**Brief**:
Work out how many lines of the listing below contain the word "computer". Respond with that number only.

**The records**:
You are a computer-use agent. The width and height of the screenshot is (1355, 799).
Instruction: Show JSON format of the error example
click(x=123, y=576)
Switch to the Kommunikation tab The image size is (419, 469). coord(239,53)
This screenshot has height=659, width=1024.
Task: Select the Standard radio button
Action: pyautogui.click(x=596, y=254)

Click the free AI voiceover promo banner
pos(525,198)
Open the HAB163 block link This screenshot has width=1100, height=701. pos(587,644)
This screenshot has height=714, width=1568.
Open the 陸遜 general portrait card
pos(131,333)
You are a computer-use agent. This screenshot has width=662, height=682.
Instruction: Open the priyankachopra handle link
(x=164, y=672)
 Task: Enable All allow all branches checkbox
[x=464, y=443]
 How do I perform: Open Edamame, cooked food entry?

**Your solution**:
2